What I can help with.....
Mental Health difficulties that I specialise in are:
Post-Traumatic Stress Disorder (PTSD)
Complex Trauma (also known as developmental trauma)
Obsessive Compulsive Disorder, (OCD).
Ways I can support you
My therapeutic approach is integrative, drawing upon my training and including what is shown to work best to facilitate positive outcomes of mental health difficulties (NICE guidelines). Psychological models that I find most helpful are Cognitive Behavioural Therapy (CBT), Acceptance Commitment Therapy (ACT), Eye Movement Desensitisation and Reprocessing (EMDR) and Compassion Focused Therapy (CFT).
Cognitive Behavioural Therapy (CBT)
CBT is a short-term, problem-focused form of behavioural treatment. Through CBT, people learn that their perceptions directly influence the way they respond to specific situations in their behaviours and actions. During CBT, clients learn how to challenge and question the rationality of specific thoughts to directly influence their emotions and behaviour. Clients are also encouraged to test out new beliefs through changing their behaviours through planned experiments. In this way, CBT targets specific unhelpful thoughts and beliefs and has a ‘here and now’ focus on the relevant set of client symptoms e.g. Panic Disorder. The Principles of CBT can be tailored to each client’s needs and situation.
Eye Movement Desensitisation Reprocessing (EMDR)

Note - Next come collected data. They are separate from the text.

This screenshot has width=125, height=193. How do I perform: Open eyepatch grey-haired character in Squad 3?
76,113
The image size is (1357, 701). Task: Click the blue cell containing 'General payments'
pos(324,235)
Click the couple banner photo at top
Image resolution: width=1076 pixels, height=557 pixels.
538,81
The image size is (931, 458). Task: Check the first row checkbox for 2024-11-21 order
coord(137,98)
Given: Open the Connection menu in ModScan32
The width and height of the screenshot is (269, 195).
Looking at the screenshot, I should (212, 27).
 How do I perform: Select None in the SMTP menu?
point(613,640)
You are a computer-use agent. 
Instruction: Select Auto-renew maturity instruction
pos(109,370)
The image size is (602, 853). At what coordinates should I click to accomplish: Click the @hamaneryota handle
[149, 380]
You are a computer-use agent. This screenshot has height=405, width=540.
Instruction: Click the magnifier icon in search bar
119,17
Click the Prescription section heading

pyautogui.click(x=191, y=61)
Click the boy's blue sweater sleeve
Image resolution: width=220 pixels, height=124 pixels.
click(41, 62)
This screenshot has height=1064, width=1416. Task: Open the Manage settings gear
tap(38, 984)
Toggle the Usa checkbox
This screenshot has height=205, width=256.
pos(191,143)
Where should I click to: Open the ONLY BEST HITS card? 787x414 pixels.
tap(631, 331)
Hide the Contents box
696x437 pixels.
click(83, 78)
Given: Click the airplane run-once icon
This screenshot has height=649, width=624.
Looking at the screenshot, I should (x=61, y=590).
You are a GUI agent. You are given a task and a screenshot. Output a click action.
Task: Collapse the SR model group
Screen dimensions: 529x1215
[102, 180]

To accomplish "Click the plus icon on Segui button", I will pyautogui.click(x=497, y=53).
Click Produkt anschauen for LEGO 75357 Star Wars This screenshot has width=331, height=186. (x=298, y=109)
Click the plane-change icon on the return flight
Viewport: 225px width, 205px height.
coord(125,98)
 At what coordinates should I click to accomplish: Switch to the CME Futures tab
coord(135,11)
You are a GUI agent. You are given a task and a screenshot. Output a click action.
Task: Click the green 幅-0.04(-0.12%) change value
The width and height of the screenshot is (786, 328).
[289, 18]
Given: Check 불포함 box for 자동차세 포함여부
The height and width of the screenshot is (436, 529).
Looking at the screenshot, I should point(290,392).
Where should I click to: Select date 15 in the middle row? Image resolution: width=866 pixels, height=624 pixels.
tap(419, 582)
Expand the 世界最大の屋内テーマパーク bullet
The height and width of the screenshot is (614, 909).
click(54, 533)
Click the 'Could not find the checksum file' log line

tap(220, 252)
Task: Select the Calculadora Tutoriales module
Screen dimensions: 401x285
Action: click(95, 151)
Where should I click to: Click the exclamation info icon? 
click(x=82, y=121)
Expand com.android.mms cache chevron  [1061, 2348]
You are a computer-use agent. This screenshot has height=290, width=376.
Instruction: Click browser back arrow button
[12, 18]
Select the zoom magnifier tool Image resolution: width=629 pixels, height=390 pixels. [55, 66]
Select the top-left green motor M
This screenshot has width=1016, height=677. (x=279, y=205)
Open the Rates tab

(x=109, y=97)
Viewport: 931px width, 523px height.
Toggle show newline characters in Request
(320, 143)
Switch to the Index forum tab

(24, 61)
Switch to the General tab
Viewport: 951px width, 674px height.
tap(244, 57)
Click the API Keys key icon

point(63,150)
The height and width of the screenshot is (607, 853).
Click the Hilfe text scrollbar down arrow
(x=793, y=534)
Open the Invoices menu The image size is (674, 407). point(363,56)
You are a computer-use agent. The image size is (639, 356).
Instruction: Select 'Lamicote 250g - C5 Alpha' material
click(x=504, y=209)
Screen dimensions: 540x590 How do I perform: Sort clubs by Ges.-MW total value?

If you have experienced trauma that seems to have got stuck and keeps replaying itself in the form of nightmares, flashbacks or disassociation symptoms, EMDR could be helpful in enabling your painful memories to become less distressing and not triggered so easily. EMDR directs your eye motions to affect how your mind processes data. The procedure aims to reprocess your frozen traumatic memories. The objective of eye movement desensitisation reprocessing is to desensitise your upsetting memories and allow you to move forward with your life without the upsetting effects of the trauma you have experienced. EMDR does not require you to relive the traumatic memories like some other therapies, but instead requires an image that is associated with the distress.
Acceptance and Commitment Therapy (ACT)
ACT looks at what makes up our internal world and how we can interact with it. ACT addresses our processes of thinking; how we internally process our stream of thoughts. It focuses on how we can rest ourselves in the present moment, rather than being focused on past memories or consumed by worry or anticipation of the future. ACT also looks for what we truly value in life and how we might move towards the version of ourselves that is grounded in what is personally meaningful for us and gives us purpose. The Principles of ACT can be tailored to each client’s needs and situation.
Compassion Focused Therapy (CFT)
CFT model suggests there are three different emotion regulation systems: a threat system, which generates anger, disgust, or fear to protect us; a drive system, which motivates us to seek outside resources like relationships, food, and status; and a soothing system, which is activated when we feel peaceful and content. Mental health difficulties can be influenced by an imbalance between these three systems. CFT provides ways to learn how to better balance these systems and help promote mental and emotional healing by encouraging you to be compassionate toward yourself and other people.